Data for analysis:

════

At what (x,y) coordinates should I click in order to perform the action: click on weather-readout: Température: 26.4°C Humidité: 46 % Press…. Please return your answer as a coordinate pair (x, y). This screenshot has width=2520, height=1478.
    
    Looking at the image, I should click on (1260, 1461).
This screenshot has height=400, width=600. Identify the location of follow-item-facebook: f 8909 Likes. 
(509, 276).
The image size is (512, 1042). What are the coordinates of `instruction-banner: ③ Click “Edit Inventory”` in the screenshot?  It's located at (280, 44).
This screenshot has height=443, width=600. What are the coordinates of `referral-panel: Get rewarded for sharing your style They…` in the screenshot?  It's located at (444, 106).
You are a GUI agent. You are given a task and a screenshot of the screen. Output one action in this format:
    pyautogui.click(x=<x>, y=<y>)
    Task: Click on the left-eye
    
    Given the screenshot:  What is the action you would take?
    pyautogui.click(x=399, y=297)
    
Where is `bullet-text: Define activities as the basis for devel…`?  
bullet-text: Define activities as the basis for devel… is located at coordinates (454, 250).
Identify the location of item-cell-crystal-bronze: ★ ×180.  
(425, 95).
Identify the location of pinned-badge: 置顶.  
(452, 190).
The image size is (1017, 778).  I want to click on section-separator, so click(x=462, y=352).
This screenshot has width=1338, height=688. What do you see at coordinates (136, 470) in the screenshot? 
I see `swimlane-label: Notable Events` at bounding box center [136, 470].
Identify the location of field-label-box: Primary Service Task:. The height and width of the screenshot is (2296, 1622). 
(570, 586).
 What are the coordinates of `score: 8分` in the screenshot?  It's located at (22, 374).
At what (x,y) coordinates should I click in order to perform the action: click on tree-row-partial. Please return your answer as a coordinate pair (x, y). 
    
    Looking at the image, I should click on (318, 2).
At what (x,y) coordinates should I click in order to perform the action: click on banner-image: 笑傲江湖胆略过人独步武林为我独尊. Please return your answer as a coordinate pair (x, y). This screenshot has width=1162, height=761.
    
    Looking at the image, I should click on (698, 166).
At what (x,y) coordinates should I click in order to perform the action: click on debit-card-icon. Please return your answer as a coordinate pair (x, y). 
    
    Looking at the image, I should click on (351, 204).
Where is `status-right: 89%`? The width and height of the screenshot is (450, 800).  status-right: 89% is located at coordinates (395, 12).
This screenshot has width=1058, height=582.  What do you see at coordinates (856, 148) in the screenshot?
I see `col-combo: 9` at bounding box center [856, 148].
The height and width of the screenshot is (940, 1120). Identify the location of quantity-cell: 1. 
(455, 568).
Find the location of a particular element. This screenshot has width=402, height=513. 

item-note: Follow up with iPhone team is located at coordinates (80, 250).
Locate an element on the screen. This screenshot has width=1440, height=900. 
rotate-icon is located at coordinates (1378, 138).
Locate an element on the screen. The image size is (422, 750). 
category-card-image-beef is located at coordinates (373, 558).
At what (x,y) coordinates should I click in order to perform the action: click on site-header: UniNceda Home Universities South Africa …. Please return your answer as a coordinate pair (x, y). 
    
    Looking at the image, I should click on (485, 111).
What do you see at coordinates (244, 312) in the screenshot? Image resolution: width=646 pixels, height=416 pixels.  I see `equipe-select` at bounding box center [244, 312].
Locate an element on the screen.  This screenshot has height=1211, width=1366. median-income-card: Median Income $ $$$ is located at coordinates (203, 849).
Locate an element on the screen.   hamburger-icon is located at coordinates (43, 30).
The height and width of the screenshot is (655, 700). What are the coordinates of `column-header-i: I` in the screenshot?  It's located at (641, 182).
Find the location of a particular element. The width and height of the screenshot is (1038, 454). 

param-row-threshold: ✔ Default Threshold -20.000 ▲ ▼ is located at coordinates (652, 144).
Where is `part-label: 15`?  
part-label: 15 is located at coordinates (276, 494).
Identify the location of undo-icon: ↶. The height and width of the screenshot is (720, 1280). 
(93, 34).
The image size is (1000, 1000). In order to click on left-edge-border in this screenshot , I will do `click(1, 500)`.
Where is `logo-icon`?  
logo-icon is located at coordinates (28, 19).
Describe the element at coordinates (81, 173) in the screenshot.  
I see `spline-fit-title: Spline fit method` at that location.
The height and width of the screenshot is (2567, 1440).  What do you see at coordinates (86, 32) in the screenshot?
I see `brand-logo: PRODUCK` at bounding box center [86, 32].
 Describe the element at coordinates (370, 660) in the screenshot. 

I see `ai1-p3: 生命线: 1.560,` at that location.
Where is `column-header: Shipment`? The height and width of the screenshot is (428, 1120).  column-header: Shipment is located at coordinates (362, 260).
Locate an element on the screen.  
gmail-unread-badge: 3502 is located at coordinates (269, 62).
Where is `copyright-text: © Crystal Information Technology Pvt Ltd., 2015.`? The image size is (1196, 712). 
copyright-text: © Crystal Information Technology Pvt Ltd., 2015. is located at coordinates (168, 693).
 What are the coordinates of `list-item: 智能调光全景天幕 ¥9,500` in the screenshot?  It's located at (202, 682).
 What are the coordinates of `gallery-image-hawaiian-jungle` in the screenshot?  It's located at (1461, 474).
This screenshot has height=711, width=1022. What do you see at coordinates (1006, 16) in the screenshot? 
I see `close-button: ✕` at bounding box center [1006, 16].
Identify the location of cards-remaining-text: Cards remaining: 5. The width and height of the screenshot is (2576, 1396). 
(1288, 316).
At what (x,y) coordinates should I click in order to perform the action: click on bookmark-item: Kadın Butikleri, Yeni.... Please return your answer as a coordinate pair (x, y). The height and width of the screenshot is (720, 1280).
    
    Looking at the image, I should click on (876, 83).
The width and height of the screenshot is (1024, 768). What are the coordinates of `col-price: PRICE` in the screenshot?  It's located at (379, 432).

════

Prompt:
Could you reproduce all of the data above, every line of it, character for character and without any changes?

Task response:
At what (x,y) coordinates should I click in order to perform the action: click on weather-readout: Température: 26.4°C Humidité: 46 % Press…. Please return your answer as a coordinate pair (x, y). This screenshot has width=2520, height=1478.
    
    Looking at the image, I should click on (1260, 1461).
This screenshot has height=400, width=600. Identify the location of follow-item-facebook: f 8909 Likes. 
(509, 276).
The image size is (512, 1042). What are the coordinates of `instruction-banner: ③ Click “Edit Inventory”` in the screenshot?  It's located at (280, 44).
This screenshot has height=443, width=600. What are the coordinates of `referral-panel: Get rewarded for sharing your style They…` in the screenshot?  It's located at (444, 106).
You are a GUI agent. You are given a task and a screenshot of the screen. Output one action in this format:
    pyautogui.click(x=<x>, y=<y>)
    Task: Click on the left-eye
    
    Given the screenshot:  What is the action you would take?
    pyautogui.click(x=399, y=297)
    
Where is `bullet-text: Define activities as the basis for devel…`?  
bullet-text: Define activities as the basis for devel… is located at coordinates (454, 250).
Identify the location of item-cell-crystal-bronze: ★ ×180.  
(425, 95).
Identify the location of pinned-badge: 置顶.  
(452, 190).
The image size is (1017, 778).  I want to click on section-separator, so click(x=462, y=352).
This screenshot has width=1338, height=688. What do you see at coordinates (136, 470) in the screenshot? 
I see `swimlane-label: Notable Events` at bounding box center [136, 470].
Identify the location of field-label-box: Primary Service Task:. The height and width of the screenshot is (2296, 1622). 
(570, 586).
 What are the coordinates of `score: 8分` in the screenshot?  It's located at (22, 374).
At what (x,y) coordinates should I click in order to perform the action: click on tree-row-partial. Please return your answer as a coordinate pair (x, y). 
    
    Looking at the image, I should click on (318, 2).
At what (x,y) coordinates should I click in order to perform the action: click on banner-image: 笑傲江湖胆略过人独步武林为我独尊. Please return your answer as a coordinate pair (x, y). This screenshot has width=1162, height=761.
    
    Looking at the image, I should click on (698, 166).
At what (x,y) coordinates should I click in order to perform the action: click on debit-card-icon. Please return your answer as a coordinate pair (x, y). 
    
    Looking at the image, I should click on (351, 204).
Where is `status-right: 89%`? The width and height of the screenshot is (450, 800).  status-right: 89% is located at coordinates (395, 12).
This screenshot has width=1058, height=582.  What do you see at coordinates (856, 148) in the screenshot?
I see `col-combo: 9` at bounding box center [856, 148].
The height and width of the screenshot is (940, 1120). Identify the location of quantity-cell: 1. 
(455, 568).
Find the location of a particular element. This screenshot has width=402, height=513. 

item-note: Follow up with iPhone team is located at coordinates (80, 250).
Locate an element on the screen. This screenshot has width=1440, height=900. 
rotate-icon is located at coordinates (1378, 138).
Locate an element on the screen. The image size is (422, 750). 
category-card-image-beef is located at coordinates (373, 558).
At what (x,y) coordinates should I click in order to perform the action: click on site-header: UniNceda Home Universities South Africa …. Please return your answer as a coordinate pair (x, y). 
    
    Looking at the image, I should click on (485, 111).
What do you see at coordinates (244, 312) in the screenshot? Image resolution: width=646 pixels, height=416 pixels.  I see `equipe-select` at bounding box center [244, 312].
Locate an element on the screen.  This screenshot has height=1211, width=1366. median-income-card: Median Income $ $$$ is located at coordinates (203, 849).
Locate an element on the screen.   hamburger-icon is located at coordinates (43, 30).
The height and width of the screenshot is (655, 700). What are the coordinates of `column-header-i: I` in the screenshot?  It's located at (641, 182).
Find the location of a particular element. The width and height of the screenshot is (1038, 454). 

param-row-threshold: ✔ Default Threshold -20.000 ▲ ▼ is located at coordinates (652, 144).
Where is `part-label: 15`?  
part-label: 15 is located at coordinates (276, 494).
Identify the location of undo-icon: ↶. The height and width of the screenshot is (720, 1280). 
(93, 34).
The image size is (1000, 1000). In order to click on left-edge-border in this screenshot , I will do `click(1, 500)`.
Where is `logo-icon`?  
logo-icon is located at coordinates (28, 19).
Describe the element at coordinates (81, 173) in the screenshot.  
I see `spline-fit-title: Spline fit method` at that location.
The height and width of the screenshot is (2567, 1440).  What do you see at coordinates (86, 32) in the screenshot?
I see `brand-logo: PRODUCK` at bounding box center [86, 32].
 Describe the element at coordinates (370, 660) in the screenshot. 

I see `ai1-p3: 生命线: 1.560,` at that location.
Where is `column-header: Shipment`? The height and width of the screenshot is (428, 1120).  column-header: Shipment is located at coordinates (362, 260).
Locate an element on the screen.  
gmail-unread-badge: 3502 is located at coordinates (269, 62).
Where is `copyright-text: © Crystal Information Technology Pvt Ltd., 2015.`? The image size is (1196, 712). 
copyright-text: © Crystal Information Technology Pvt Ltd., 2015. is located at coordinates (168, 693).
 What are the coordinates of `list-item: 智能调光全景天幕 ¥9,500` in the screenshot?  It's located at (202, 682).
 What are the coordinates of `gallery-image-hawaiian-jungle` in the screenshot?  It's located at (1461, 474).
This screenshot has height=711, width=1022. What do you see at coordinates (1006, 16) in the screenshot? 
I see `close-button: ✕` at bounding box center [1006, 16].
Identify the location of cards-remaining-text: Cards remaining: 5. The width and height of the screenshot is (2576, 1396). 
(1288, 316).
At what (x,y) coordinates should I click in order to perform the action: click on bookmark-item: Kadın Butikleri, Yeni.... Please return your answer as a coordinate pair (x, y). The height and width of the screenshot is (720, 1280).
    
    Looking at the image, I should click on (876, 83).
The width and height of the screenshot is (1024, 768). What are the coordinates of `col-price: PRICE` in the screenshot?  It's located at (379, 432).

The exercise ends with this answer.